Sixteen months ago, a collection of tea party organizers met in the city of Tipton. Their goal was to address flaws in the movement that were exposed in 2010, when infighting and competing agendas largely driven by national groups and consultants hindered its ability to make lasting gains. What resulted was "Hoosiers for a Conservative Senate,” a network of 60 tea party groups dedicated to retiring Lugar.

"We didn't have the unity [in 2010]. Once we built the foundation of unity, we went out and educated people about Lugar's voting record," said Monica Boyer, one of the group's cofounders.

The group endorsed Mourdock after a September straw poll showed that he was the preferred choice of conservative activists. National groups like the Tea Party Express that in 2010 were responsible for the rise of Christine O'Donnell in Delaware and Joe Miller in Alaska had yet to enter fray in a major way. The national group FreedomWorks had met with Boyer’s organization, but it didn’t jump in with full force until Mourdock emerged as the consensus candidate.

"None of the outside groups were in here at that time," Boyer said. "We actually asked FreedomWorks to get involved.

The “Real News” panel was joined by Brendan Steinhauser of FreedomWorks Wednesday to discuss the Mourdock victory in Indiana, and what it means for the Tea Party moving forward.

S.E. Cupp analyzed that you could take one of two reactions from this election result.

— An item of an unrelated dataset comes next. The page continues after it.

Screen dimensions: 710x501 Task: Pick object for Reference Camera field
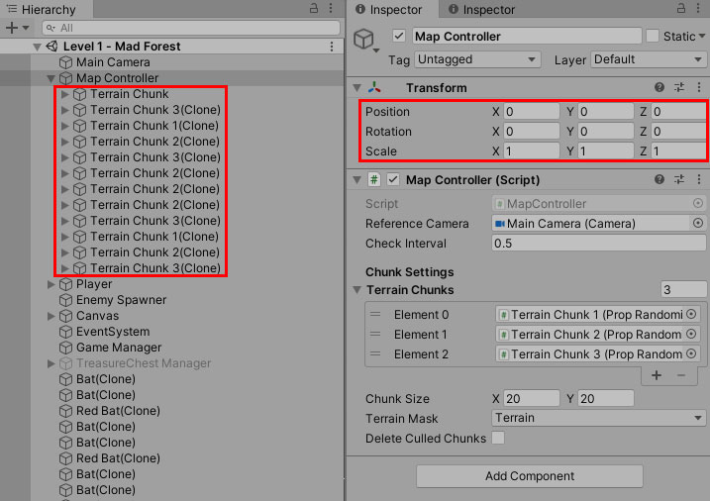click(697, 224)
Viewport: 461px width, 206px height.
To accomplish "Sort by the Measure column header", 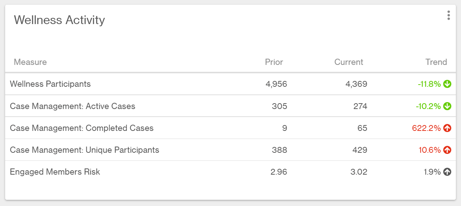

On the one hand, the Tea Party made a big statement that could reverberate with similar results for other like-minded Senate candidates in Texas and Utah, leading to the potential for a true coalition of Tea Party legislators moving the chamber to the Right this November. Or one could arrive at the less broad conclusion that this primary win is not as much about ideology, rather an elderly, aloof statesman coming to the end of the line after running an overconfident and smug campaign.

"I think this was a choice between an 80-year-old, out of touch senator, who was indignent about being potentially pushed out of the way, and did not come home and make nice with his constituents and did not take this seriously," said Cupp. "And you had a guy in Murdock who took advantage of that vulnerability."

Steinhauser admitted that Lugar's age and attitude did have a small factor in the race, but points to FreedomWorks polling that showed that Indiana voters' top issues in 2012 focused on objections to federal spending, private sector bailouts and amnesty to illegal immigrants.